» **Problem details**:
Work through the entries below and show every line in which "showing" is found.

» **Collected data**:
● ● ● ●
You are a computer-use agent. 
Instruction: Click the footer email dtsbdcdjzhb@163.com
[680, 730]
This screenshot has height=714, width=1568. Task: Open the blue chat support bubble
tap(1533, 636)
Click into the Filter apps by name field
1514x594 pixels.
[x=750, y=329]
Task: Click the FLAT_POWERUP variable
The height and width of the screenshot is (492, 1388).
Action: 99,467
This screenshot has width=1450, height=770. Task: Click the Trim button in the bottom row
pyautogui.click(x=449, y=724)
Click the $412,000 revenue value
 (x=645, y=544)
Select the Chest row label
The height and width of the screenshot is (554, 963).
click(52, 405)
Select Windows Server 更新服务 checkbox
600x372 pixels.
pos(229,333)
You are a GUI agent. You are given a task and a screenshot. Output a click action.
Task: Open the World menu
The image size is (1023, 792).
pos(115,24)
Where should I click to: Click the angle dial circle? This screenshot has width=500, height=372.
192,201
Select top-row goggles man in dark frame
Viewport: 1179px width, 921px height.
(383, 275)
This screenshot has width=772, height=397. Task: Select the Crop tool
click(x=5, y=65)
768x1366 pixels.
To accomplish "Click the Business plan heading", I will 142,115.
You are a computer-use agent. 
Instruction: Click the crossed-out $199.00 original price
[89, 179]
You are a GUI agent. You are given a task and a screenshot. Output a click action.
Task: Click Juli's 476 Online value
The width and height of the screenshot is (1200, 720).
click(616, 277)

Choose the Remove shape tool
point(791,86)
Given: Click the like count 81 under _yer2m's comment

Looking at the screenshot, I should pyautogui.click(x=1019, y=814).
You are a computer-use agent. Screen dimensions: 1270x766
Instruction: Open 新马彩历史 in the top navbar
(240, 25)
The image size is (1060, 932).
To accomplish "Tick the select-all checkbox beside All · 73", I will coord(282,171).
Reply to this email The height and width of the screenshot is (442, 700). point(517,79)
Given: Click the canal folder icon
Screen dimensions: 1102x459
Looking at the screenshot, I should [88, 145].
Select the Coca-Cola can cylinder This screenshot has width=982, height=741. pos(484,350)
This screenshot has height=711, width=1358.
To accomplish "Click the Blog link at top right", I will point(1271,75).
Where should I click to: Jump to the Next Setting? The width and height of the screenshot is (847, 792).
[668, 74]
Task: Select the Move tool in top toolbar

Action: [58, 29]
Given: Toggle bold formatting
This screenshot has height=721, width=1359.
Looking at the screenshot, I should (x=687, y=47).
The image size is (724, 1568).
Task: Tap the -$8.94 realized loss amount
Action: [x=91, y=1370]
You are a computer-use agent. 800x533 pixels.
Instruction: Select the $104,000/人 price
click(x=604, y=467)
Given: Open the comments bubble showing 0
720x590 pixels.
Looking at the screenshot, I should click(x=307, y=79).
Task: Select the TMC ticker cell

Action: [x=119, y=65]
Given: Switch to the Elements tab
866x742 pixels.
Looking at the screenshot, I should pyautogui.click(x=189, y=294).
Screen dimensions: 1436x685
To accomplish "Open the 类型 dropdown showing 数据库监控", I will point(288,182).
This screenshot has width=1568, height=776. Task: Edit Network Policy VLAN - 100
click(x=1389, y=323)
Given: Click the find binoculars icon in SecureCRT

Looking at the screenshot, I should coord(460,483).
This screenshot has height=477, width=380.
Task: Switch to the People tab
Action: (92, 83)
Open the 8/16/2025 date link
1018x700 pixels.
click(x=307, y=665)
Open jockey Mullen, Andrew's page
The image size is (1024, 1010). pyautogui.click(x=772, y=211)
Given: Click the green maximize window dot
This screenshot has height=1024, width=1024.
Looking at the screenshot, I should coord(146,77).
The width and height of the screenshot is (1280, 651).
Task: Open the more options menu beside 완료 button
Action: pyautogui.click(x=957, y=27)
● ● ● ●
» **Output for this task**:
Given: Open the comments bubble showing 0
To accomplish "Open the 类型 dropdown showing 数据库监控", I will point(288,182).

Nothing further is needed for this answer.